Самсонов достал свои серебряные часы, подошел к фургону, на котором разом все раненые затихли, и взволнованно произнес:

— От меня лично, братец. За проявленную храбрость и смекалку, да еще за спасение командира, — и отдал солдату часы.

Но солдат не решался принять их, застеснялся и сказал:

— Так мы ж — тверские, ваше превосходительство, чай, свою землицу-матушку православную обороняем, так что извиняйте, не за что.

Самсонов мягко возразил:

— Вы не правы. И заслужили большего, так что не обижайте меня. Берите на память от меня лично.

Солдат переглянулся с другими солдатами, послушал часы и решил взять их:

— Идут… Благодарствуйте, ваше превосходительство, а мы завсегда рады стараться.

Самсонов спросил:

— А почему не говорите, как с провизией? Говорите, говорите…

Поддубный вновь переглянулся с солдатами, те кивнули ему незаметно, мол, докладывай, и ответил:

— Дело прошлое, ваше превосходительство, так как мы теперь накормлены, а какие в окопах сидят — энти по два дня маковой росинки во рту не держали, так что извиняйте, если сказать: ни к едрене Фене Не годятся харчишки. И махорки даже нету, буркун приходилось искать, чтоб хоть затянуться как-нибудь разок. И газеток для цигарок нету. Вот какие дела, ваше превосходительство, за что нижние чины имеют недовольствие начальством, извиняйте заради бога.

Тут ездовой, что сидел впереди всех, как король на троне, расправил огнистую бороду, которой можно было улицы подметать, такая большая она была, и проговорил с полным пренебрежением:

— Нашел об чем толковать: о буркуне чи хоть бы про махорку, пропади она пропадом. — И Самсонову: — Стрелять уже нечем, ваше превосходительство, — вот она какая закавыка выходит клятая. Герман лупит по нашим трехпудовыми снарядами, как не больше, так что и в окопах, бают, нет спасения, а наши трехдюймовки не способны достать их, не докидают свои снаряды на целую версту.

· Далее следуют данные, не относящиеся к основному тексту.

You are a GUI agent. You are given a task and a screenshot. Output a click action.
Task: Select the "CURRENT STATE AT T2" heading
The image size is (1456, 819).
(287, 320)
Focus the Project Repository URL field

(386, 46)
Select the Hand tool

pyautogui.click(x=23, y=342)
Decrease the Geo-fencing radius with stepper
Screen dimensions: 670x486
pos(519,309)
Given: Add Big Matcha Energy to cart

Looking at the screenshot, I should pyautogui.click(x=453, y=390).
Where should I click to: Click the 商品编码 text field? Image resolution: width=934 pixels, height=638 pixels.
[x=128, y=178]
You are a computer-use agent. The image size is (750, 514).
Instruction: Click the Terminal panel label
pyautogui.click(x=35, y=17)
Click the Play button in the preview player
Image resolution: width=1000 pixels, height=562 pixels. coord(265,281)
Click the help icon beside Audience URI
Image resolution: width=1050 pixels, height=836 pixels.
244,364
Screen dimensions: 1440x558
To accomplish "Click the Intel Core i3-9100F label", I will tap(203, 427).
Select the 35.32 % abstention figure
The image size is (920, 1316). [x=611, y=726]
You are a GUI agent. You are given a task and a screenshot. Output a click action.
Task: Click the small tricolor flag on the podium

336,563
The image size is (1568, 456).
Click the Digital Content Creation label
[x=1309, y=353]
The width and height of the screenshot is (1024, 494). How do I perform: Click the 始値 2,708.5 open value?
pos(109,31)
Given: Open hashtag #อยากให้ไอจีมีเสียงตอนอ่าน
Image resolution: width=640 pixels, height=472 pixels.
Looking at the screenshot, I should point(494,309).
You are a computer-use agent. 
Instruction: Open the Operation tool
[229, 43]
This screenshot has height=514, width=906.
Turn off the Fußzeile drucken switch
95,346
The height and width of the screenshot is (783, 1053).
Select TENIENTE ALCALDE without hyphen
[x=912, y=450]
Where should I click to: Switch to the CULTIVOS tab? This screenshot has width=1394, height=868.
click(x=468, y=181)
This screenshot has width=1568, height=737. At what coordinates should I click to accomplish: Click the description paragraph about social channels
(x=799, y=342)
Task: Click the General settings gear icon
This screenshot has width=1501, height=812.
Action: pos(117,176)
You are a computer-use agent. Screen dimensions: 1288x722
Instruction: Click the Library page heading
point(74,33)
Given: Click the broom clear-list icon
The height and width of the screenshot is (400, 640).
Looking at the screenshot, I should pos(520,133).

Самсонов молчал, Самсонову было горько, и стыдно, и обидно слышать такие слова, которые солдаты конечно же относили и к нему, командующему, но что он мог сказать им в утешение? «Ничего. Ничего я не могу им сказать, солдатам. До сих пор об этом мне говорили корпусные командиры, но я все же надеялся, что они преувеличивают положение. Как же я могу вести сражение при таком настроении людей, когда они буквально голодают, не говоря уже о том, что им приходится экономить боевые припасы, и не говоря уже о том, что тяжелая артиллерия противника деморализует их еще в окопах? А ведь война только началась. Что же будет через месяц? Через полгода, генерал Кузьмин-Караваев? Ведь это — по вашему ведомству. Впрочем, что вы-то могли сделать, коль фактический начальник Главного артиллерийского управления, великий князь Сергей Михайлович, более всего заботится, к тому же средствами государства, о благе своих сожительниц, нежели о снабжении армии пушками и патронами к ним?» — заключил Самсонов и прекратил дальнейшие расспросы, а пожелал раненым скорого выздоровления, поблагодарил за службу и пошел к стоявшему поодаль автомобилю, расстроенный и подавленный.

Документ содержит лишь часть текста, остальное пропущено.